Stored items:

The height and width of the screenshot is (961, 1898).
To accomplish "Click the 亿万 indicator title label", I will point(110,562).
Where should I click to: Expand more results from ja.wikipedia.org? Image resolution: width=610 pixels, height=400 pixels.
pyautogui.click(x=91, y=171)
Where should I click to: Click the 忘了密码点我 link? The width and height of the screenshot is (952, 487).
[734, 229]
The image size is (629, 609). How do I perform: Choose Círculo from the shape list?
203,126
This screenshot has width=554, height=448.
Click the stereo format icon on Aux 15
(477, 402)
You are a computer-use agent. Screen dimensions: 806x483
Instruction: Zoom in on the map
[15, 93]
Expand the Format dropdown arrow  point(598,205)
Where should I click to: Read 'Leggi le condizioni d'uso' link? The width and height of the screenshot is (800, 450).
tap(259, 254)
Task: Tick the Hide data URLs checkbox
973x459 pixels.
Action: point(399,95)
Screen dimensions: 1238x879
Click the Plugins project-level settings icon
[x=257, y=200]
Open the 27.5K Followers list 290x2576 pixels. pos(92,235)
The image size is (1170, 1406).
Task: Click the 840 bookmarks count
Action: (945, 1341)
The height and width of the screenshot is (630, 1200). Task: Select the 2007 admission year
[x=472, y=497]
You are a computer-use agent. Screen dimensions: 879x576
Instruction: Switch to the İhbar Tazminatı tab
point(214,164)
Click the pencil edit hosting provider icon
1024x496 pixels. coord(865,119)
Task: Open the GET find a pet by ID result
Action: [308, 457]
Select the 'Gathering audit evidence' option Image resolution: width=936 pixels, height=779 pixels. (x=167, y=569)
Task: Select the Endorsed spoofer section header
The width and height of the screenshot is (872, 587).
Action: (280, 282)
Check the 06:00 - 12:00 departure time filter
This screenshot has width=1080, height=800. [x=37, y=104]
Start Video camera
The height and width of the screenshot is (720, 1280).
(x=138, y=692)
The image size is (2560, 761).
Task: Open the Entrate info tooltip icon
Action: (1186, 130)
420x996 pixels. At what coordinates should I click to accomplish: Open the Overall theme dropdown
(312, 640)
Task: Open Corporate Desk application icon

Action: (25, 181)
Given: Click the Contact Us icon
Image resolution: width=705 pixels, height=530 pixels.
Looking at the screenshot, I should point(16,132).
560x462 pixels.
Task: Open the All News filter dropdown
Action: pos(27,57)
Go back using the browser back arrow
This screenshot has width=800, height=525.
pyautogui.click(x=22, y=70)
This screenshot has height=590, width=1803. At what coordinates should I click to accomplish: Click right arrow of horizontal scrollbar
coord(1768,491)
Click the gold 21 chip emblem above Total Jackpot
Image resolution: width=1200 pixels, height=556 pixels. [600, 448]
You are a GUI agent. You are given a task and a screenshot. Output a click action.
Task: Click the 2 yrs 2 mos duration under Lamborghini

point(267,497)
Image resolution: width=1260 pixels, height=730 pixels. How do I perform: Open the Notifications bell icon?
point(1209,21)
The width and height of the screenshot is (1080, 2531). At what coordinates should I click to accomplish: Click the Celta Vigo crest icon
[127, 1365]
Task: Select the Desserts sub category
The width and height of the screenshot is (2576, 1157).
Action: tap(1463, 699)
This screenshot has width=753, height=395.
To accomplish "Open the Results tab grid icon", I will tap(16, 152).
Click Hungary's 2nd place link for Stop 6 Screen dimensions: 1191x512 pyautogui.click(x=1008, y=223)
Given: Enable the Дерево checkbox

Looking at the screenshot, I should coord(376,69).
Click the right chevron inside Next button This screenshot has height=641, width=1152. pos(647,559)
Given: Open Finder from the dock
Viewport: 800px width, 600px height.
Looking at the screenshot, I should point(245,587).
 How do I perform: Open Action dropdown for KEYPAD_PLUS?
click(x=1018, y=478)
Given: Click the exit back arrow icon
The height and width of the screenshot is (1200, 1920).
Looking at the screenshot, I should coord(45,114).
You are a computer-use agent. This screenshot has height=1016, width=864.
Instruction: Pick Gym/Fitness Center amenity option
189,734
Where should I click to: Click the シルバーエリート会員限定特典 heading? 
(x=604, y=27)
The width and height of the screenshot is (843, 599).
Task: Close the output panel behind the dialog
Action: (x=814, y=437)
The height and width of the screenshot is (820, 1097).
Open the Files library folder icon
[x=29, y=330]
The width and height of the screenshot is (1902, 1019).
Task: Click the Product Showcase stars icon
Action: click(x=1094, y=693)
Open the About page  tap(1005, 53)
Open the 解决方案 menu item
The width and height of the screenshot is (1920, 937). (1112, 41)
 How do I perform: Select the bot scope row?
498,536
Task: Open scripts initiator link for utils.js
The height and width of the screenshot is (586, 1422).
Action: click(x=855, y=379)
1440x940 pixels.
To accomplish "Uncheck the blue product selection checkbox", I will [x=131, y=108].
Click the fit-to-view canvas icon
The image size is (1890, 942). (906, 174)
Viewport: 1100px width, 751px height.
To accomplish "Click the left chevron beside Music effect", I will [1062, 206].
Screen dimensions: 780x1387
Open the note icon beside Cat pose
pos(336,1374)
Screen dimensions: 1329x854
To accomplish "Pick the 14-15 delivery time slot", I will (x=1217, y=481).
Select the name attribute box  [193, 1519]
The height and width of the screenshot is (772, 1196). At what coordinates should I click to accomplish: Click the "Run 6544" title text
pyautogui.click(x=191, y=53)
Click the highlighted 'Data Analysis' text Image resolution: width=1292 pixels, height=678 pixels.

**ABOUT THIS EXERCISE**
Return the full data above, line for line.

**RESPONSE BELOW**
The height and width of the screenshot is (961, 1898).
To accomplish "Click the 亿万 indicator title label", I will point(110,562).
Where should I click to: Expand more results from ja.wikipedia.org? Image resolution: width=610 pixels, height=400 pixels.
pyautogui.click(x=91, y=171)
Where should I click to: Click the 忘了密码点我 link? The width and height of the screenshot is (952, 487).
[734, 229]
The image size is (629, 609). How do I perform: Choose Círculo from the shape list?
203,126
This screenshot has width=554, height=448.
Click the stereo format icon on Aux 15
(477, 402)
You are a computer-use agent. Screen dimensions: 806x483
Instruction: Zoom in on the map
[15, 93]
Expand the Format dropdown arrow  point(598,205)
Where should I click to: Read 'Leggi le condizioni d'uso' link? The width and height of the screenshot is (800, 450).
tap(259, 254)
Task: Tick the Hide data URLs checkbox
973x459 pixels.
Action: point(399,95)
Screen dimensions: 1238x879
Click the Plugins project-level settings icon
[x=257, y=200]
Open the 27.5K Followers list 290x2576 pixels. pos(92,235)
The image size is (1170, 1406).
Task: Click the 840 bookmarks count
Action: (945, 1341)
The height and width of the screenshot is (630, 1200). Task: Select the 2007 admission year
[x=472, y=497]
You are a computer-use agent. Screen dimensions: 879x576
Instruction: Switch to the İhbar Tazminatı tab
point(214,164)
Click the pencil edit hosting provider icon
1024x496 pixels. coord(865,119)
Task: Open the GET find a pet by ID result
Action: [308, 457]
Select the 'Gathering audit evidence' option Image resolution: width=936 pixels, height=779 pixels. (x=167, y=569)
Task: Select the Endorsed spoofer section header
The width and height of the screenshot is (872, 587).
Action: (280, 282)
Check the 06:00 - 12:00 departure time filter
This screenshot has width=1080, height=800. [x=37, y=104]
Start Video camera
The height and width of the screenshot is (720, 1280).
(x=138, y=692)
The image size is (2560, 761).
Task: Open the Entrate info tooltip icon
Action: (1186, 130)
420x996 pixels. At what coordinates should I click to accomplish: Open the Overall theme dropdown
(312, 640)
Task: Open Corporate Desk application icon

Action: (25, 181)
Given: Click the Contact Us icon
Image resolution: width=705 pixels, height=530 pixels.
Looking at the screenshot, I should point(16,132).
560x462 pixels.
Task: Open the All News filter dropdown
Action: pos(27,57)
Go back using the browser back arrow
This screenshot has width=800, height=525.
pyautogui.click(x=22, y=70)
This screenshot has height=590, width=1803. At what coordinates should I click to accomplish: Click right arrow of horizontal scrollbar
coord(1768,491)
Click the gold 21 chip emblem above Total Jackpot
Image resolution: width=1200 pixels, height=556 pixels. [600, 448]
You are a GUI agent. You are given a task and a screenshot. Output a click action.
Task: Click the 2 yrs 2 mos duration under Lamborghini

point(267,497)
Image resolution: width=1260 pixels, height=730 pixels. How do I perform: Open the Notifications bell icon?
point(1209,21)
The width and height of the screenshot is (1080, 2531). At what coordinates should I click to accomplish: Click the Celta Vigo crest icon
[127, 1365]
Task: Select the Desserts sub category
The width and height of the screenshot is (2576, 1157).
Action: tap(1463, 699)
This screenshot has width=753, height=395.
To accomplish "Open the Results tab grid icon", I will tap(16, 152).
Click Hungary's 2nd place link for Stop 6 Screen dimensions: 1191x512 pyautogui.click(x=1008, y=223)
Given: Enable the Дерево checkbox

Looking at the screenshot, I should coord(376,69).
Click the right chevron inside Next button This screenshot has height=641, width=1152. pos(647,559)
Given: Open Finder from the dock
Viewport: 800px width, 600px height.
Looking at the screenshot, I should point(245,587).
 How do I perform: Open Action dropdown for KEYPAD_PLUS?
click(x=1018, y=478)
Given: Click the exit back arrow icon
The height and width of the screenshot is (1200, 1920).
Looking at the screenshot, I should coord(45,114).
You are a computer-use agent. This screenshot has height=1016, width=864.
Instruction: Pick Gym/Fitness Center amenity option
189,734
Where should I click to: Click the シルバーエリート会員限定特典 heading? 
(x=604, y=27)
The width and height of the screenshot is (843, 599).
Task: Close the output panel behind the dialog
Action: (x=814, y=437)
The height and width of the screenshot is (820, 1097).
Open the Files library folder icon
[x=29, y=330]
The width and height of the screenshot is (1902, 1019).
Task: Click the Product Showcase stars icon
Action: click(x=1094, y=693)
Open the About page  tap(1005, 53)
Open the 解决方案 menu item
The width and height of the screenshot is (1920, 937). (1112, 41)
 How do I perform: Select the bot scope row?
498,536
Task: Open scripts initiator link for utils.js
The height and width of the screenshot is (586, 1422).
Action: click(x=855, y=379)
1440x940 pixels.
To accomplish "Uncheck the blue product selection checkbox", I will [x=131, y=108].
Click the fit-to-view canvas icon
The image size is (1890, 942). (906, 174)
Viewport: 1100px width, 751px height.
To accomplish "Click the left chevron beside Music effect", I will [1062, 206].
Screen dimensions: 780x1387
Open the note icon beside Cat pose
pos(336,1374)
Screen dimensions: 1329x854
To accomplish "Pick the 14-15 delivery time slot", I will (x=1217, y=481).
Select the name attribute box  [193, 1519]
The height and width of the screenshot is (772, 1196). At what coordinates should I click to accomplish: Click the "Run 6544" title text
pyautogui.click(x=191, y=53)
Click the highlighted 'Data Analysis' text Image resolution: width=1292 pixels, height=678 pixels.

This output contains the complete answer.